Ejercicios:
a) Según el texto sobre la carta de Edgardo, ¿en qué fecha la escribió?
b) Extrae del texto sobre la carta de Edgardo, sin cambiar nada, el pasaje que comienza en "Faltaban pocos días" y termina en "fue el caso.".
----- Fragmento seleccionado
Cuando el barco chocó con el iceberg, logró ponerse un chaleco salvavidas y acomodarse en uno de los botes, pero, viendo a una muchacha desesperada, se lo cedió para después arrojarse al mar. Fue uno de los 1.522 fallecidos en las heladas aguas del Atlántico.

Nota publicada por el periodista Pablo Mendelevich, ex director de PUNTAL, para el matutino Clarín.

Faltaban pocos días para que Josey, una adolescente porteña del barrio de Belgrano, viajara a Inglaterra, donde, al fin, iba a encontrarse con Edgardo. Ella no podía suponer que Edgardo planeaba abandonar Europa, no para volver a Córdoba sino para explorar los Estados Unidos. No la esperaría. Se lo avisó por carta.
En esa época las cartas tardaban tanto que hasta era posible recibir una de alguien que desde hacía varias semanas ya no estaba en este mundo. Y ése fue el caso.
A lo largo de su vida Josey nunca consiguió sacarse de la cabeza aquel párrafo de la carta que Edgardo le escribió antes de dejar Inglaterra. Y nunca en este caso quiere decir nunca, sin atenuantes: hasta su vejez cargó en su alma con las palabras de Edgardo, palabras que a ella no le causaban el gozo de saberse amada. La estremecían.
La carta de Edgardo, que atravesó el siglo intacta y hoy sobrevive detrás de un vidrio enmarcado, en una casa de Martínez, en la zona Norte de Buenos Aires, dice en su tercer párrafo: «Figúrese Josey que me embarco en el vapor más grande del mundo, pero no me encuentro nada de orgulloso, pues en estos momentos decearía (sic) que el Titanic estuviera sumergido en el fondo del océano».
Edgardo escribió esto en Bournemouth, sur de Inglaterra, el 8 de abril de 1912. Cuatro días más tarde él iba a estar en el fondo del océano junto con el Titanic.
----------
----- Listado de filas
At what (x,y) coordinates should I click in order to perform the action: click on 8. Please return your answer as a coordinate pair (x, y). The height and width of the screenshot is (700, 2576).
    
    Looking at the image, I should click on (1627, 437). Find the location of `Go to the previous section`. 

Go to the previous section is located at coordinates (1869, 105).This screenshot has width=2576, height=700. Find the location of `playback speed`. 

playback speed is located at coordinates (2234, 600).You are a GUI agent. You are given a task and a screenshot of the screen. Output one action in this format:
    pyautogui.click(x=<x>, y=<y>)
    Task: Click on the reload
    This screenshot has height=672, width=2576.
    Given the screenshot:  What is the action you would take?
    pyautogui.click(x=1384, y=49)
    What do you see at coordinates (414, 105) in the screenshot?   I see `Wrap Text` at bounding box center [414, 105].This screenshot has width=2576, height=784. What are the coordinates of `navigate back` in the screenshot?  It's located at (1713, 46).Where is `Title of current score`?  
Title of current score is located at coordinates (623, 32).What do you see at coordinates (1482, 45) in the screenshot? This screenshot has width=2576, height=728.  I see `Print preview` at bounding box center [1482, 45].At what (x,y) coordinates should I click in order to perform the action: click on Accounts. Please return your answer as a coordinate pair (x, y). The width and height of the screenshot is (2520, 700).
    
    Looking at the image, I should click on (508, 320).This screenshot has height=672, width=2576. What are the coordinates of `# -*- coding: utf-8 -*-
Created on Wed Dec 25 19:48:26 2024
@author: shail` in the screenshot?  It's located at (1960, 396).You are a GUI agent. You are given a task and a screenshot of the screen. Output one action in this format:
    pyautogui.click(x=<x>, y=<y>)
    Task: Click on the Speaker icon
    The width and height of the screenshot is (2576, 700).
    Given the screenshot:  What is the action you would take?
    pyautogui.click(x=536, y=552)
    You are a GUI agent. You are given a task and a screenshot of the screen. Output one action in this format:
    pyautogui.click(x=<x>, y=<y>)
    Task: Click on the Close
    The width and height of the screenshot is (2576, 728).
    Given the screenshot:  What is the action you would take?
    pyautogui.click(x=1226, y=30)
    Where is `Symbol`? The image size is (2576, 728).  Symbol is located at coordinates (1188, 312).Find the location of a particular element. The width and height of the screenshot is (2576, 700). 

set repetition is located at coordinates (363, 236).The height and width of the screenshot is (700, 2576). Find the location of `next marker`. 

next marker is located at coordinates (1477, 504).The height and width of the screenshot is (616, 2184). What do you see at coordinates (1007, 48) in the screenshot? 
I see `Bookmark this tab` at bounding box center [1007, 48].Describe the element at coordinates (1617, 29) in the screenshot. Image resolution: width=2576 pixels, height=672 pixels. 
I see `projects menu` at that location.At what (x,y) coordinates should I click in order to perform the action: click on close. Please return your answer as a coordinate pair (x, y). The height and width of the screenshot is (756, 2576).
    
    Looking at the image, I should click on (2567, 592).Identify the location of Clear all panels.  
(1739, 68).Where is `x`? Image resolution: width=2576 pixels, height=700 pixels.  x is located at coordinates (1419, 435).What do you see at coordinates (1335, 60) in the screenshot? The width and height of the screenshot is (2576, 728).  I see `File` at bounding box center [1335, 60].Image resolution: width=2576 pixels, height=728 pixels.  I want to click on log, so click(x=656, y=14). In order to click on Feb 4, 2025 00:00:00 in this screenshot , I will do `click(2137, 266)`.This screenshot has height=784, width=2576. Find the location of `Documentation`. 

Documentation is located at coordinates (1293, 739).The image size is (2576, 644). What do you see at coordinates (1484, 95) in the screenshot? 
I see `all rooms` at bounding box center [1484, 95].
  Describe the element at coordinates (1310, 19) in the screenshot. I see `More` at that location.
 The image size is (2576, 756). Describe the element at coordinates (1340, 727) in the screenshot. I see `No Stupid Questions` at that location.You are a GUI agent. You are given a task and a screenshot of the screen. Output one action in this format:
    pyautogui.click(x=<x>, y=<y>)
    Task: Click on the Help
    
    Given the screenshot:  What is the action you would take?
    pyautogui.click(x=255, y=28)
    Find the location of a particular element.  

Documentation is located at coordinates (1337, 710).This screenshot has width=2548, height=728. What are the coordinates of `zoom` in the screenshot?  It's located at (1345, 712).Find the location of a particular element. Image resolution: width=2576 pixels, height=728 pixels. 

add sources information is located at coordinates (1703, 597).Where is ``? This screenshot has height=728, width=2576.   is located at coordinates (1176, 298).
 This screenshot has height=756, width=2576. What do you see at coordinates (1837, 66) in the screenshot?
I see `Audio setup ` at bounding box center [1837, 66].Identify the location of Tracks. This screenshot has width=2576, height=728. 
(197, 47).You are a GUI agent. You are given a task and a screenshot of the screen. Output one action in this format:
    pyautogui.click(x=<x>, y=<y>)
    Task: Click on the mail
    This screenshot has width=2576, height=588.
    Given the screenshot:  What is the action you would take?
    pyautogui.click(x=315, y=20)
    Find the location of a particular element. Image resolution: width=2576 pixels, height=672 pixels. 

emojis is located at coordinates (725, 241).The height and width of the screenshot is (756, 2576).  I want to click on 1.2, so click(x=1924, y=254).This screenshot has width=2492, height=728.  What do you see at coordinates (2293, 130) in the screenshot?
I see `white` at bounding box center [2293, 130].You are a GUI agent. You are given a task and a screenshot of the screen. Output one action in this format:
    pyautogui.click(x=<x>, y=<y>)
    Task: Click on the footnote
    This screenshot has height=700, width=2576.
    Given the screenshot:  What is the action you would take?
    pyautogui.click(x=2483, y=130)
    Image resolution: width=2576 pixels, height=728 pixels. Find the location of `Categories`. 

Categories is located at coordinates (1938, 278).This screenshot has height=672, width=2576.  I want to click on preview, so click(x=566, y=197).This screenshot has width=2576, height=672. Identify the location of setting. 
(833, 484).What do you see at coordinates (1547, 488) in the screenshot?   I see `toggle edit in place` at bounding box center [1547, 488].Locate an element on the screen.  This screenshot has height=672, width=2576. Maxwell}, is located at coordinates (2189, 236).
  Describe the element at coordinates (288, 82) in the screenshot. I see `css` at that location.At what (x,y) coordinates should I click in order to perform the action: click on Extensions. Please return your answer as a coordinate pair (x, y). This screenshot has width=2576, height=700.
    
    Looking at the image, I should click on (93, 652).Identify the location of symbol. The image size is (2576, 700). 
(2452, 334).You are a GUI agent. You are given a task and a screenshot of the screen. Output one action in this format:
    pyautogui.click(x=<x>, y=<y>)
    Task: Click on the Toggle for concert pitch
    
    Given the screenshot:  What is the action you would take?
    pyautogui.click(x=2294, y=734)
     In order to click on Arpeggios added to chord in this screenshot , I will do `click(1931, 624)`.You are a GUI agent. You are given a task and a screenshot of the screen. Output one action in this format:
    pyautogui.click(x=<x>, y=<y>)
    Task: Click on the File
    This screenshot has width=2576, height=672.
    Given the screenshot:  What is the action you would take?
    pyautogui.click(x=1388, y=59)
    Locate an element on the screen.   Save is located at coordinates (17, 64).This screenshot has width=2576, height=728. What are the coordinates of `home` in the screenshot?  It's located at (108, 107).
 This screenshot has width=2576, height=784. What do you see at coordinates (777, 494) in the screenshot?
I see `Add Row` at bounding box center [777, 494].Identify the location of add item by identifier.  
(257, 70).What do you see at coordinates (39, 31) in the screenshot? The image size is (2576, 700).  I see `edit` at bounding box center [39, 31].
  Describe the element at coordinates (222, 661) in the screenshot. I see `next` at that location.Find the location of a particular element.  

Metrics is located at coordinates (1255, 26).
----------
Soluciones completas:
a) El 8 de abril de 1912.

b)
Faltaban pocos días para que Josey, una adolescente porteña del barrio de Belgrano, viajara a Inglaterra, donde, al fin, iba a encontrarse con Edgardo. Ella no podía suponer que Edgardo planeaba abandonar Europa, no para volver a Córdoba sino para explorar los Estados Unidos. No la esperaría. Se lo avisó por carta.
En esa época las cartas tardaban tanto que hasta era posible recibir una de alguien que desde hacía varias semanas ya no estaba en este mundo. Y ése fue el caso.